Ear training aids musicians by helping them understand music and learn new music efficiently. Musicians can give a better performance if they have a better understanding of the music. Rhythmic ear training in particular helps the musician determine time signatures, which can greatly impact performance style and practices, and it helps musicians identify simple and complicated rhythm patterns as well as rhythmic features such as accents, staccato and syncopation.
The two major types of ear training are rhythmic and melodic, and rhythmic ear training focuses on identifying, duplicating and dictating rhythms. For identification, musicians are asked to recognize rhythm groups such as triplets or common note combinations, an example being the dotted eighth-sixteenth rhythm. For duplication, musicians are required to tap, clap or play rhythm patterns. Finally, dictation refers to writing out rhythms a musician hears.
Most musicians achieving a higher education are required to learn rhythmic ear training as part of their curriculum. Benefits of this training include, but are not limited to, having a better understanding of music, increasing one's musicianship and improving one's ability to learn, perform and compose music.

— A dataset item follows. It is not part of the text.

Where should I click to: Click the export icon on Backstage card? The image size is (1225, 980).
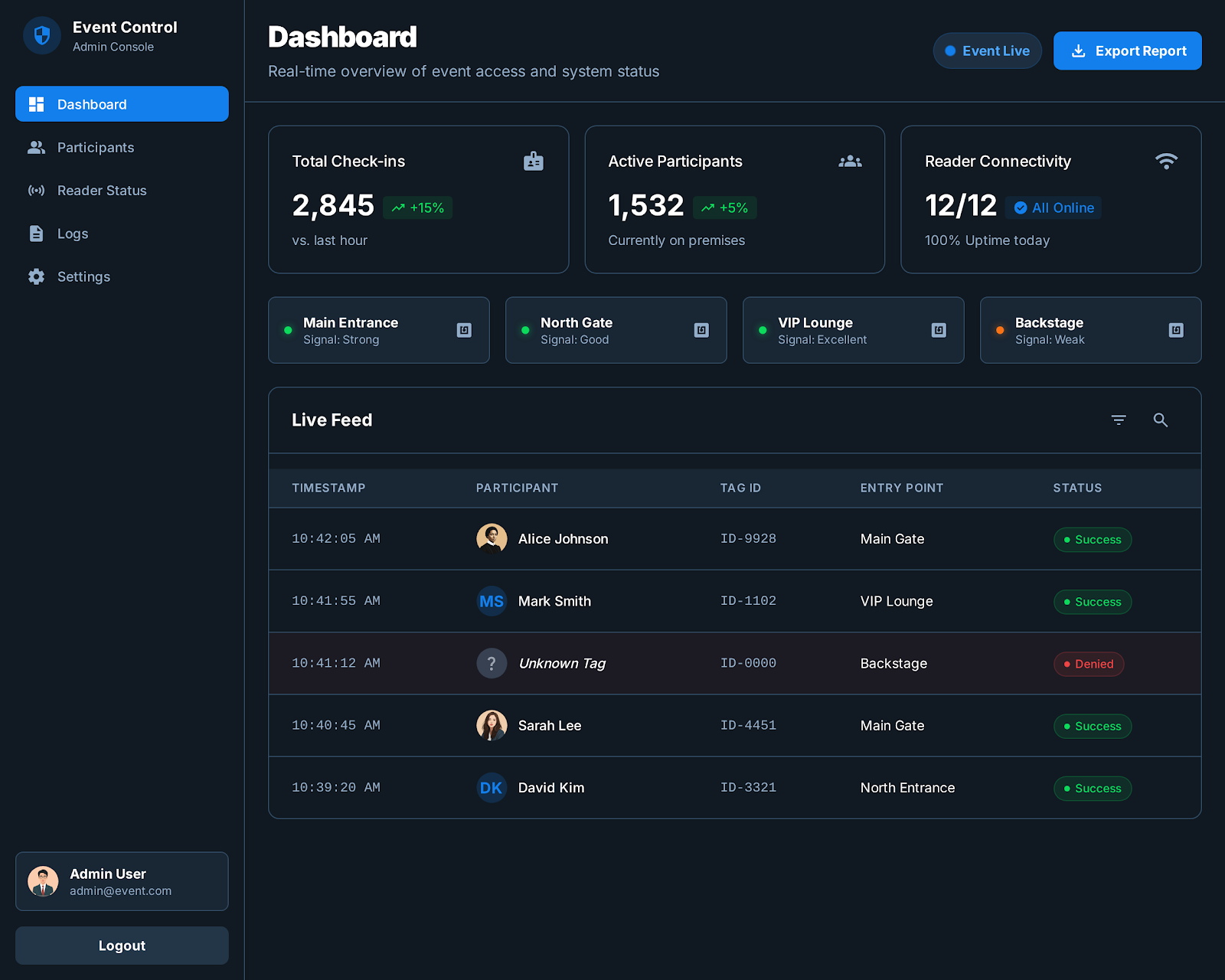[x=1176, y=329]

Understanding rhythms, their origins, their features and their utilization in music can help a musician's performance of a piece of music. Rhythmic ear training can help rhythm become an internal and integral part of a musician's mind, and the musician has elements of music under his control.
Melodic ear training takes time and practice. Musicians who begin ear training at a young age, around 4 or 5, have a better chance of having perfect pitch, or the ability to hear and identify pitches almost instantly. Most musicians who do not have perfect pitch can acquire relative pitch, or the ability to tell the difference between notes and chords, with practice. Even though ear training takes practice and effort, it is a beneficial and rewarding musical skill to acquire.